- **TASK DETAILS**: Write out the listing below without alteration, omitting its pictures.

Start of Block

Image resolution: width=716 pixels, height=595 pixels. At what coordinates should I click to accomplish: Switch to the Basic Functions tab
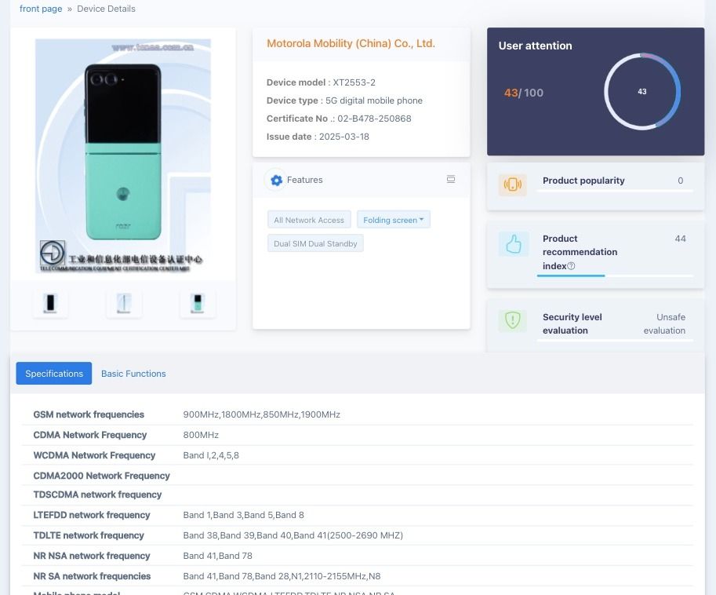point(133,374)
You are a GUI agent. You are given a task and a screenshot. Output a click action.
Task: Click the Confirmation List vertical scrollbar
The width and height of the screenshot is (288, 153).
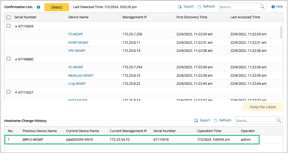tap(281, 32)
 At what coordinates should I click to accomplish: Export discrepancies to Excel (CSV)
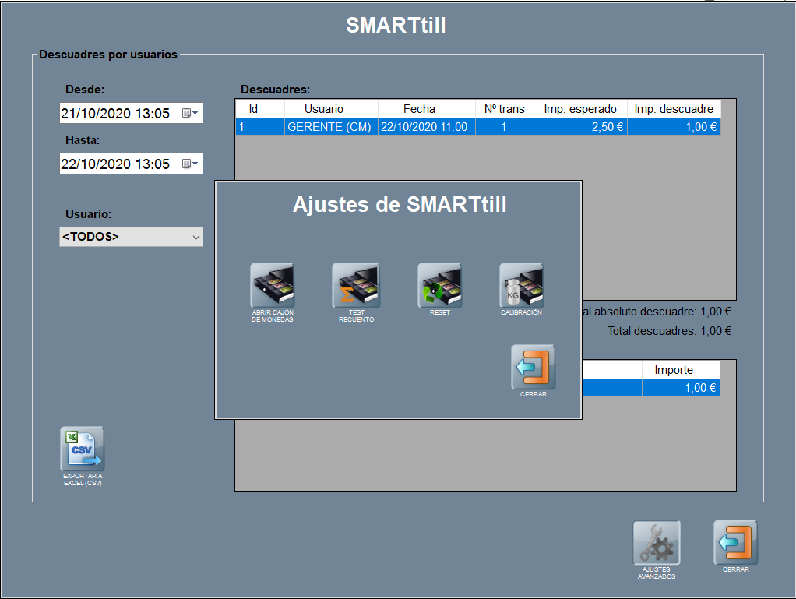point(83,449)
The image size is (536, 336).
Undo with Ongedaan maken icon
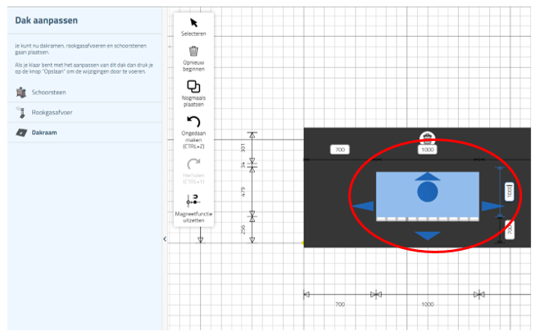193,122
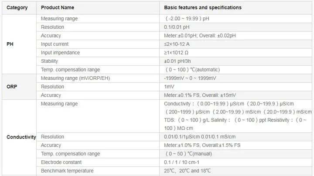Select the ±0.01 pH/3h stability value
The height and width of the screenshot is (176, 314).
180,61
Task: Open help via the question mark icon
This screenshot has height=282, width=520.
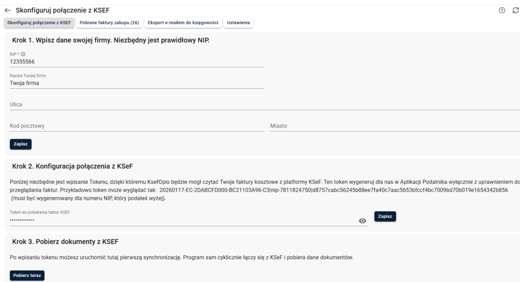Action: pos(502,10)
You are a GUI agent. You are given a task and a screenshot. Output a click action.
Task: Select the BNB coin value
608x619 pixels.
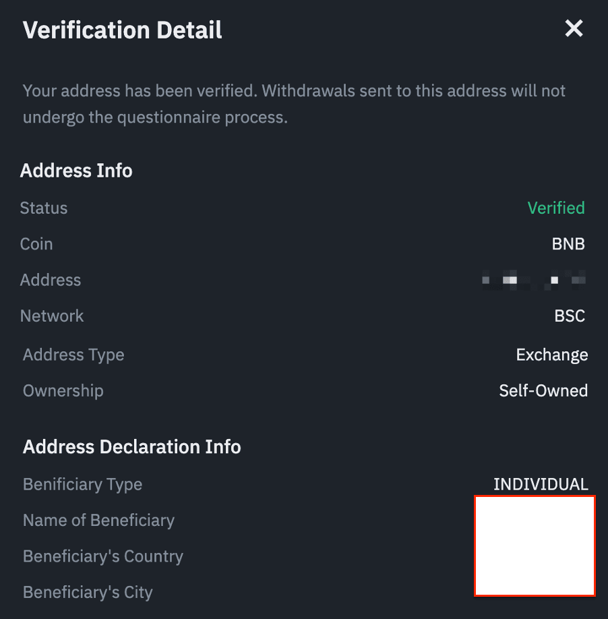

End of Block

- **SOLUTION**:
Image resolution: width=716 pixels, height=595 pixels. At what coordinates should I click to accomplish: Switch to the Basic Functions tab
point(133,374)
You are a GUI agent. You are given a task and a screenshot. Output a click action.
Task: Click the Confirmation List vertical scrollbar
The width and height of the screenshot is (288, 153).
tap(281, 32)
 At what coordinates should I click to accomplish: Export discrepancies to Excel (CSV)
point(83,449)
The image size is (536, 336).
Undo with Ongedaan maken icon
193,122
Select the ±0.01 pH/3h stability value
The height and width of the screenshot is (176, 314).
180,61
Task: Open help via the question mark icon
This screenshot has height=282, width=520.
Action: pos(502,10)
You are a GUI agent. You are given a task and a screenshot. Output a click action.
Task: Select the BNB coin value
608x619 pixels.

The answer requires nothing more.